Stated task A
According to the Jyutping romanization page, why does PyCantonese provide tools for handling Jyutping? Answer in one to three sentences.

Page excerpt
>>>

Jyutping Romanization
Among the most common tasks in handling Cantonese corpus data are those that involve the processing of Jyutping romanization. A common need is to convert Cantonese characters to Jyutping romanization. Another functionality of interest is the ability to convert Jyutping into IPA or another romanization scheme. Whether you have data in Jyutping from a corpus reader or you have independently ingested Jyutping as Python strings, PyCantonese provides tools for these use cases.
Characters-to-Jyutping Conversion
The function characters_to_jyutping()
takes a string of Cantonese characters
and returns its word-segmented version with Jyutping romanization.

<<<

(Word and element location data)
>>>

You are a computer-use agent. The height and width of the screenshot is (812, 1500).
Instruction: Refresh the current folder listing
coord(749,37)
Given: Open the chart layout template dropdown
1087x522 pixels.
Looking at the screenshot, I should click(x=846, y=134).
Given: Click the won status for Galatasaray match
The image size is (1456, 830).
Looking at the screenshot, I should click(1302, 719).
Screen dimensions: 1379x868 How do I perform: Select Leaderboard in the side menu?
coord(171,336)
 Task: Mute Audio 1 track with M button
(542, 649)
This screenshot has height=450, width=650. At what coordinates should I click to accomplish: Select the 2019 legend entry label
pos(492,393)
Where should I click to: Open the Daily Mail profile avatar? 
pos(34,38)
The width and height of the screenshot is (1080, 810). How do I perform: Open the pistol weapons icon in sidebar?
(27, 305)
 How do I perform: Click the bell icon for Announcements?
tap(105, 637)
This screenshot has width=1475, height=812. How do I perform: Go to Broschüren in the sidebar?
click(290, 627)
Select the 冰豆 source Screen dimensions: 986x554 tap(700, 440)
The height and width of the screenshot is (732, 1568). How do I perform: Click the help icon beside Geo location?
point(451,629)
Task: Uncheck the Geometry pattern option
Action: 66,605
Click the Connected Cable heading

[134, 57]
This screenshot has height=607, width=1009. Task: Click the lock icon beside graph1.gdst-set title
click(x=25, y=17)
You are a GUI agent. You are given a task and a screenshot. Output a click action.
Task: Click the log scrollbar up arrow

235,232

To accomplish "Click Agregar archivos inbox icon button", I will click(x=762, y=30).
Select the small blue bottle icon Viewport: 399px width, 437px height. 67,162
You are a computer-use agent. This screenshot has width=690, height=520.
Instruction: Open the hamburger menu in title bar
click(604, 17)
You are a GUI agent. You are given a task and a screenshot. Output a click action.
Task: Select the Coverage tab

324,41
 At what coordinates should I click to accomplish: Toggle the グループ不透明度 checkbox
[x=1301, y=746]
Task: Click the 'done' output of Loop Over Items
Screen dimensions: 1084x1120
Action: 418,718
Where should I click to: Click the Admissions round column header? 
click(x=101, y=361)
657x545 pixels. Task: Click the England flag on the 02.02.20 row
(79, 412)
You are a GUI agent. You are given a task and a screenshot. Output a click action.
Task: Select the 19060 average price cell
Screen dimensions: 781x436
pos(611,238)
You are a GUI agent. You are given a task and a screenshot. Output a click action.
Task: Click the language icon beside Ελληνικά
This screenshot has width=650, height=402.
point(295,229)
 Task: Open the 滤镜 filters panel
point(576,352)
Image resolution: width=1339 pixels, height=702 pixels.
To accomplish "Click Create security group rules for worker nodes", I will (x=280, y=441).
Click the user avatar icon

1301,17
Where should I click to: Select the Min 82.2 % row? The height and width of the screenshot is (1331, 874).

<<<

Stated task B
Put every line of the listing, from the line containing "Where should I click to: Click" down to the end of the listing, into a JSON list of strings with one string per line, leaving out blank lines.

Exercise result A
Processing Jyutping romanization is among the most common tasks in handling Cantonese corpus data. Common needs include converting Cantonese characters to Jyutping and converting Jyutping into IPA or another romanization scheme. PyCantonese provides tools for these use cases.

Exercise result B
[
  "Where should I click to: Click the Admissions round column header? ",
  "click(x=101, y=361)",
  "657x545 pixels. Task: Click the England flag on the 02.02.20 row",
  "(79, 412)",
  "You are a GUI agent. You are given a task and a screenshot. Output a click action.",
  "Task: Select the 19060 average price cell",
  "Screen dimensions: 781x436",
  "pos(611,238)",
  "You are a GUI agent. You are given a task and a screenshot. Output a click action.",
  "Task: Click the language icon beside Ελληνικά",
  "This screenshot has width=650, height=402.",
  "point(295,229)",
  " Task: Open the 滤镜 filters panel",
  "point(576,352)",
  "Image resolution: width=1339 pixels, height=702 pixels.",
  "To accomplish \"Click Create security group rules for worker nodes\", I will (x=280, y=441).",
  "Click the user avatar icon",
  "1301,17",
  "Where should I click to: Select the Min 82.2 % row? The height and width of the screenshot is (1331, 874)."
]